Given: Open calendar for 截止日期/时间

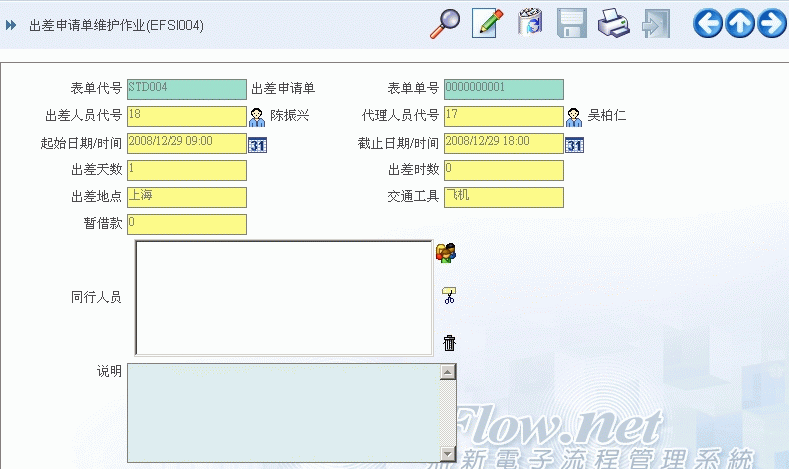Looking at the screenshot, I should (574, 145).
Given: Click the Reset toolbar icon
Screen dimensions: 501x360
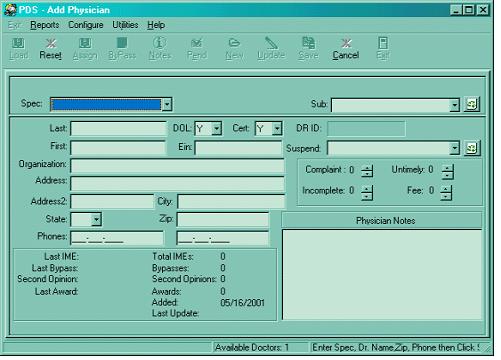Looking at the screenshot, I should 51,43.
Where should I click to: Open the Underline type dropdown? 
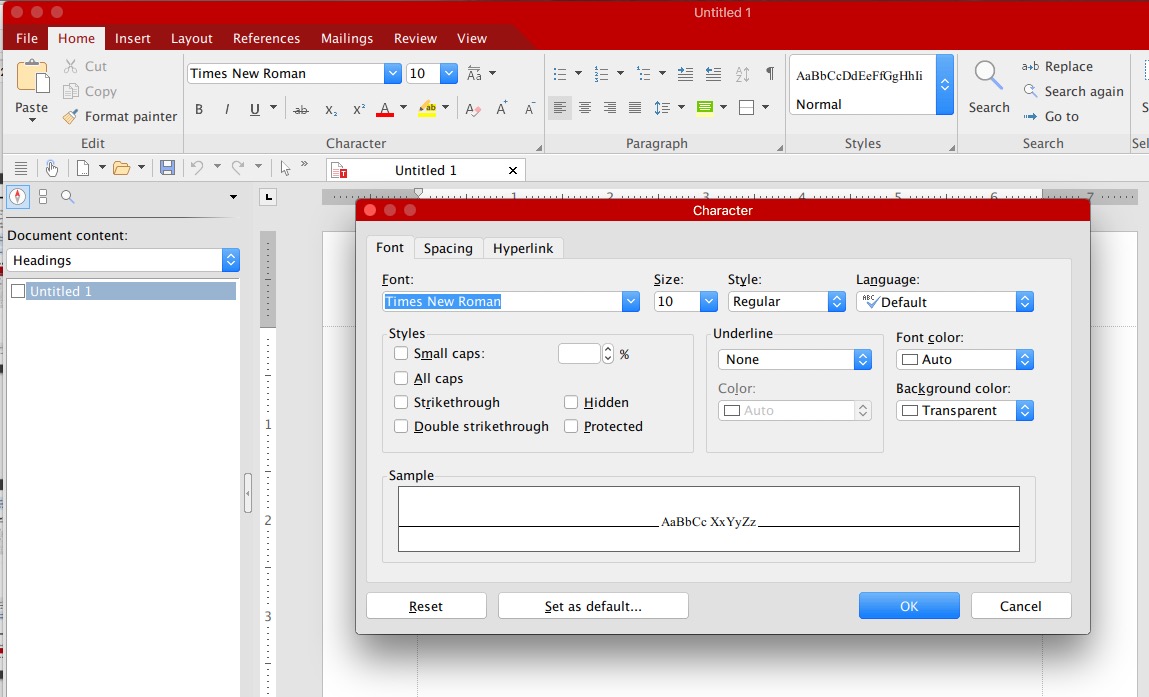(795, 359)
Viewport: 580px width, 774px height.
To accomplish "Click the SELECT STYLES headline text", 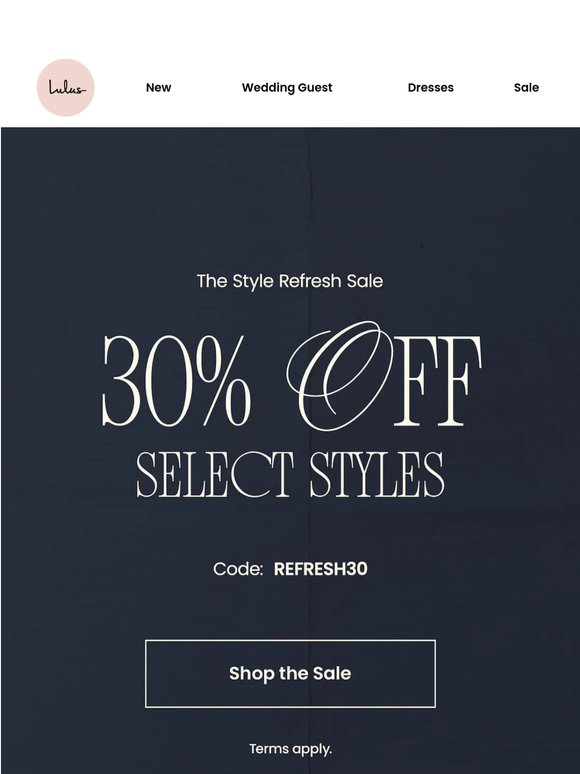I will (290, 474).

■ ■ ■ ■

Your goal: Output must match the lines from the start of the records above through the line that contains "Viewport: 580px width, 774px height.", exactly and with every picture removed.

Written response:
Given: Open calendar for 截止日期/时间

Looking at the screenshot, I should (574, 145).
Given: Click the Reset toolbar icon
Screen dimensions: 501x360
Looking at the screenshot, I should 51,43.
Where should I click to: Open the Underline type dropdown? 
(795, 359)
Viewport: 580px width, 774px height.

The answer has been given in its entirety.